Catherine's grade: C-
He was never healthy. Spent large portions of the year on the DL and his power didn't truly begin to show until the last 4-5 weeks of the season. Even then Martinez was only a shadow of his career-best 2014 self. He was, however, healthy enough to play first base when needed down the stretch and smacked a few powerful home runs at the end. But it just wasn't a good year for Martinez overall. He needs a good offseason to recover.
Expectations for 2016
The question, of course, is whether an aging veteran who will be turning 37 in December can do the whole recovery thing. What little I know about medicine and biology tells me that, as the human body grows older, it gets more fragile and broken down, not less. Whatever training program Martinez was using in the past offseason (I can only assume it involved giving piggy-back rides to Miguel Cabrera) should probably be modified slightly to save his deteriorating knees. Can he stay healthy? Sure he can. Can he slip on a banana peel in January and watch his knee burst into literal flames? Let's not tempt fate by answering that.

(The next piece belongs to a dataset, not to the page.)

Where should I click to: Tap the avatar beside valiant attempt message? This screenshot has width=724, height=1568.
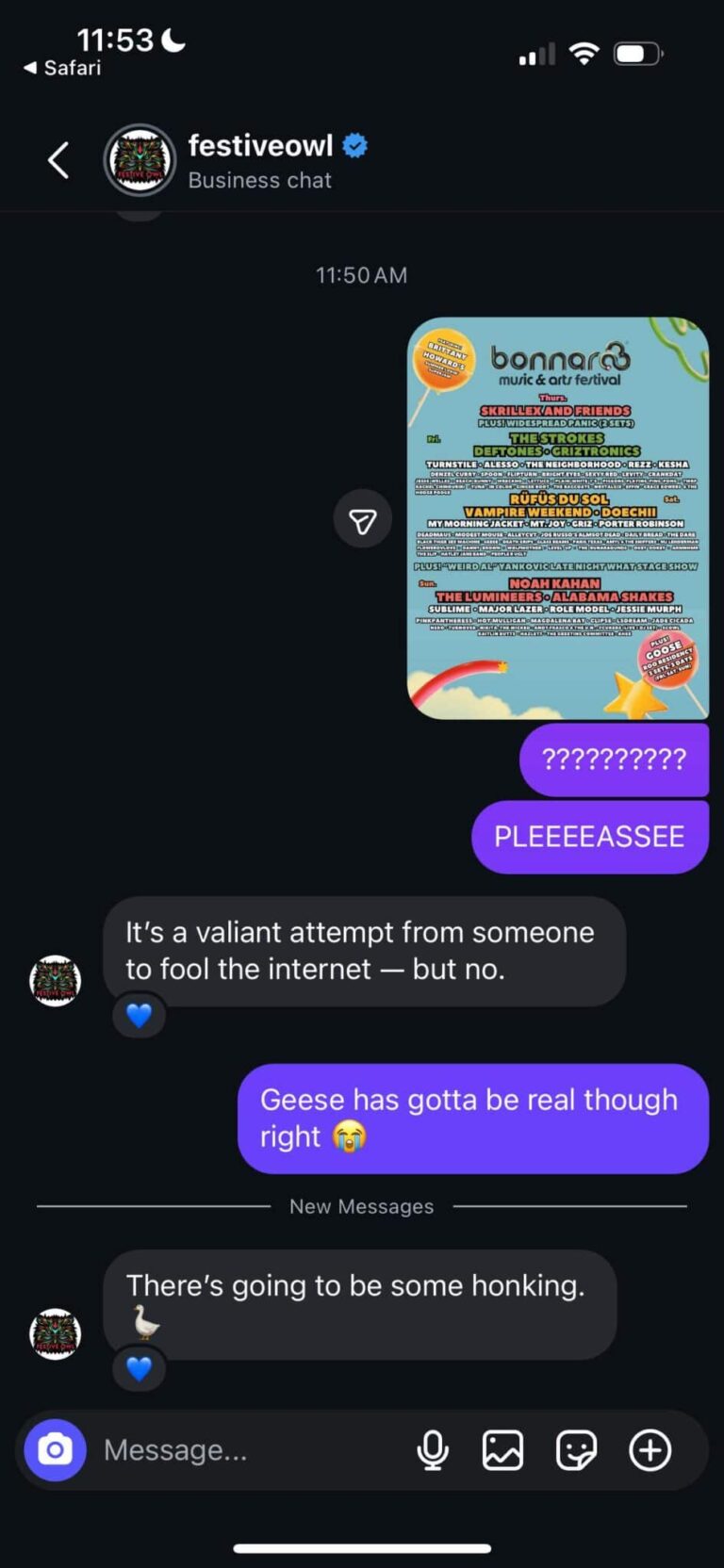click(x=56, y=980)
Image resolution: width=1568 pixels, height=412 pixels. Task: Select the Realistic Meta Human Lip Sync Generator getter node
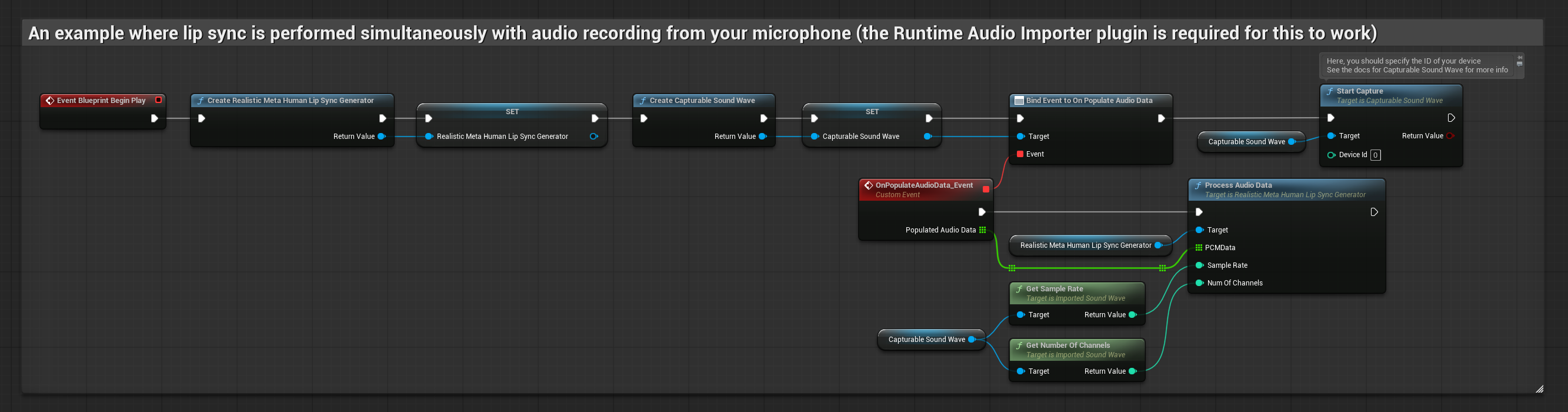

If Victor can get those legs back into good shape for 2016, I would expect him to post a slashline closer to an average of his three healthy seasons in Detroit, somewhere around .320/.380/.485, with 20 home runs and 95 RBIs. This is going to be very, very necessary if the Tigers are going to get their run differential high enough to be a contending team in 2016, because they probably won't re-sign Yoenis Cespedes to play left field, which means both Martinez and Cabrera need to post at least career-average Runs Created stats next year.
If his knees won't hold up, I'm afraid we'll be looking at a slashline much closer to STUPID/EXTENDED/CONTRACT.